- EXCERPT:
──────────────────────────────

You have to be yourself.
You. Have
to. Be yourself.
You have to be.
Yourself.
You have to be yourself.
You can never authentically be anything until you understand that. To be yourself you have to know
yourself. To know yourself, you have to
try different things. You have to strive
for something. You have to eff up. You have to give yourself room, latitude,
permission to grab something that calls to your deepest place. Try, strive, mess it all up, assess yourself with brutal honesty, and do it again
differently with what you have learned from your experience. You have to be brave to step out. You can be careful, but sometimes you just
have to throw yourself into it, really give it a full-on edge-of-insanity
whirl. “A man’s gotta know his
limitations,” goes the old movie quote.
For sure that goes for women, too.
A person has to know their limits, and the only way to do that is to
answer that call from your deepest place with reckless abandon.
I’m not taking what God desires for you out of this
discussion. God made us, and we’re all
His original ideas from the start.
Godless folks try unnaturally to keep God out of everything, and
religious folks try to unnaturally insert God into everything. Rule of thumb: whether or not you believe in God, just shut
up about it. I’m talking about the human
experience here, not Ministry or Marxism.
Living is learning how to use the tools in your bag to bring about the
most contented outcome. Whether or not
you believe it was fate, God, or a roll of the cosmic dice that gave you your
respective “bag of tools” is immaterial.
To be content…
Some call it happiness. Some call
it Zen. Nirvana was a 90’s band that sang
about smelling teen spirit, I think.
Paul of Tarsus wrote, in the first century A.D., that he had learned the
secret of being content in every situation.
Rich, poor, favorable, refugee status, in every situation. I like that.

──────────────────────────────

(Extracted records)
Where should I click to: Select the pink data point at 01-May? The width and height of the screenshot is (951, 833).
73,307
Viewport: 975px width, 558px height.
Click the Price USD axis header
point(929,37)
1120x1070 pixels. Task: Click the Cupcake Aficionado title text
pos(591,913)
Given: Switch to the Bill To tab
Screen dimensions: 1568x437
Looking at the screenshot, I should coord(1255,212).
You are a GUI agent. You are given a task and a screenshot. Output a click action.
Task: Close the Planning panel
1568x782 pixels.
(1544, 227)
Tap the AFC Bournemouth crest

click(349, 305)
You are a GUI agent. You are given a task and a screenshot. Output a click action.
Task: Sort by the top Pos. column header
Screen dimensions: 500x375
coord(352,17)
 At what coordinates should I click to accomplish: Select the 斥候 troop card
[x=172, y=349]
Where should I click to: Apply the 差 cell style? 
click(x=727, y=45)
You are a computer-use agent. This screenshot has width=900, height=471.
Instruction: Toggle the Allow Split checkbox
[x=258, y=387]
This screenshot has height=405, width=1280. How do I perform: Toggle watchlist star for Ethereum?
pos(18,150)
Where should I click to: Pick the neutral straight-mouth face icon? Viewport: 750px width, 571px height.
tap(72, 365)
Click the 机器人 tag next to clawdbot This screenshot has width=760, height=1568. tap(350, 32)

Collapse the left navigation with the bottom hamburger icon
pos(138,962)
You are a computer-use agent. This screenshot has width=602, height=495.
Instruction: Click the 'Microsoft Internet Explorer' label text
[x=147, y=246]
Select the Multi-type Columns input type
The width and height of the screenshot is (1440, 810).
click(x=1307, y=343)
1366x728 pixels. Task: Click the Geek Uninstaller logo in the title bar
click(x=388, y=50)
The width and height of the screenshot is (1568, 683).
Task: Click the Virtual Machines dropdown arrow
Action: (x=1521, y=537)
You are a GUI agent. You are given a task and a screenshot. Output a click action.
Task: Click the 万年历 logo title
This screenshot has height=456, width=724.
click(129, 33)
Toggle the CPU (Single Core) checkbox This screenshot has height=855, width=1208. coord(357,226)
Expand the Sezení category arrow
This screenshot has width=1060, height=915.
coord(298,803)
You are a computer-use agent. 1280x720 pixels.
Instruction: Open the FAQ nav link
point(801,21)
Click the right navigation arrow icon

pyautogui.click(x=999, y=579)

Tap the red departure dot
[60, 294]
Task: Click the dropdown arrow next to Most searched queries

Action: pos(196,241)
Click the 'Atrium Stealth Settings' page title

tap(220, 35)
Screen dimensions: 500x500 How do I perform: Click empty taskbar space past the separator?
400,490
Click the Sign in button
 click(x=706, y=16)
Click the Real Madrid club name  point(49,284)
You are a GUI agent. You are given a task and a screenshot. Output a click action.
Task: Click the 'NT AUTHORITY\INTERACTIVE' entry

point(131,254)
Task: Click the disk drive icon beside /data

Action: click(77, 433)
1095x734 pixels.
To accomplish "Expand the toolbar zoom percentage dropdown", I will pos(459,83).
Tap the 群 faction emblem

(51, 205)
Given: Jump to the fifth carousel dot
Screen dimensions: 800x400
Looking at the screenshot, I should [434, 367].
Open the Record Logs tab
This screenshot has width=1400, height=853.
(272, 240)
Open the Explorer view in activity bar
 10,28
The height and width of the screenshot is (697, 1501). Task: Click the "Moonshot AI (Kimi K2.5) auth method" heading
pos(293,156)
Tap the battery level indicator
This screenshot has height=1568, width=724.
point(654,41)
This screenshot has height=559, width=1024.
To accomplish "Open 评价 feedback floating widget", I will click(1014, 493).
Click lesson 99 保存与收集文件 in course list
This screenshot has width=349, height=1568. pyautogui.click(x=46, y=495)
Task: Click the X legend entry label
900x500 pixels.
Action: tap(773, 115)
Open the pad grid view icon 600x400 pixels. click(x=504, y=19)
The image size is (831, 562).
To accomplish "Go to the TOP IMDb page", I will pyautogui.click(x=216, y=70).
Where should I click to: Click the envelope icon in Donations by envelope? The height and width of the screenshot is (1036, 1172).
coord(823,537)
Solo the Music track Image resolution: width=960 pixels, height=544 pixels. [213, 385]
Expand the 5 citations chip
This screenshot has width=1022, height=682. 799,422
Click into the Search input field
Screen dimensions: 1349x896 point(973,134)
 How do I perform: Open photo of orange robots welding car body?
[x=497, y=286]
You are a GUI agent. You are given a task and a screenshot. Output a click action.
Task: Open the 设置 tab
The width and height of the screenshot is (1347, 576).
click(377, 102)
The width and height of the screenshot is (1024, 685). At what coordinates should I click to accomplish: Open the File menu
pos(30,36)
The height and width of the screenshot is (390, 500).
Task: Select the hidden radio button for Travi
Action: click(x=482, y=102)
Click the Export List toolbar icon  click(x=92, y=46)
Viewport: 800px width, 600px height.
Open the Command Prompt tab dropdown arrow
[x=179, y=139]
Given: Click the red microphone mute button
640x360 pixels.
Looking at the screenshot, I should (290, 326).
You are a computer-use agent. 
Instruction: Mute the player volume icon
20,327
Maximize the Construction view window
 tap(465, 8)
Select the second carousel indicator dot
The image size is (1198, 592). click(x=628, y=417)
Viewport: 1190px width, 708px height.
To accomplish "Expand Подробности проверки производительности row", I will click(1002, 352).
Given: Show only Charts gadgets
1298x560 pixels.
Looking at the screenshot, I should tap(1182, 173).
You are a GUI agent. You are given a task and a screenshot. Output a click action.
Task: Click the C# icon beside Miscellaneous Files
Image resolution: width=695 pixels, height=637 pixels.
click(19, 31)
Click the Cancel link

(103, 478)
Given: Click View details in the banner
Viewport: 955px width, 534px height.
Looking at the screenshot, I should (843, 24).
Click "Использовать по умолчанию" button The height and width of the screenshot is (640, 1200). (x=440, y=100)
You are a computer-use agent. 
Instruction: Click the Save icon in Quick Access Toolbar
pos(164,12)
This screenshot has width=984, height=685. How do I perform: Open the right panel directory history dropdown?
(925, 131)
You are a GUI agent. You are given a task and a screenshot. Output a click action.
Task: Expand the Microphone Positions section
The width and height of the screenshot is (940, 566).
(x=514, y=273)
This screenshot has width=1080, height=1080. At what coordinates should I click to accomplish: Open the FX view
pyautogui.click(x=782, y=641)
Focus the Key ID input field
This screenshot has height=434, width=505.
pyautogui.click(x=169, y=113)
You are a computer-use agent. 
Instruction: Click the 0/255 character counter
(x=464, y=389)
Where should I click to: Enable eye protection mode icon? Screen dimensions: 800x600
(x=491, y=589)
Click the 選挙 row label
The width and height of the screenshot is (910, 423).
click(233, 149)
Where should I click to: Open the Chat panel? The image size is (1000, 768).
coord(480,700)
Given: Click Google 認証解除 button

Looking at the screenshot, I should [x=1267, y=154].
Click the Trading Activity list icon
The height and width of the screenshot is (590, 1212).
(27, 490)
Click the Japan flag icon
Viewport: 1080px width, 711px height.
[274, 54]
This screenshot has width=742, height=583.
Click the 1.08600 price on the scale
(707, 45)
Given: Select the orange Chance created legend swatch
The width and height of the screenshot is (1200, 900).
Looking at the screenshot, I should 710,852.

──────────────────────────────

- PROBLEMS TO WORK ON:
a) Repeat everything in the essay on being yourself from "A person has" down to "from the start.".
b) In one to three sentences, explain why the essay on being yourself says a person should answer the call from their deepest place with reckless abandon.

- RESULTS BY TASK:
a)
A person has to know their limits, and the only way to do that is to
answer that call from your deepest place with reckless abandon.
I’m not taking what God desires for you out of this
discussion. God made us, and we’re all
His original ideas from the start.

b) A person has to know their limits, and the essay says the only way to learn them is to answer that call with reckless abandon. It draws this from the old movie quote "A man's gotta know his limitations" and adds that this goes for women, too.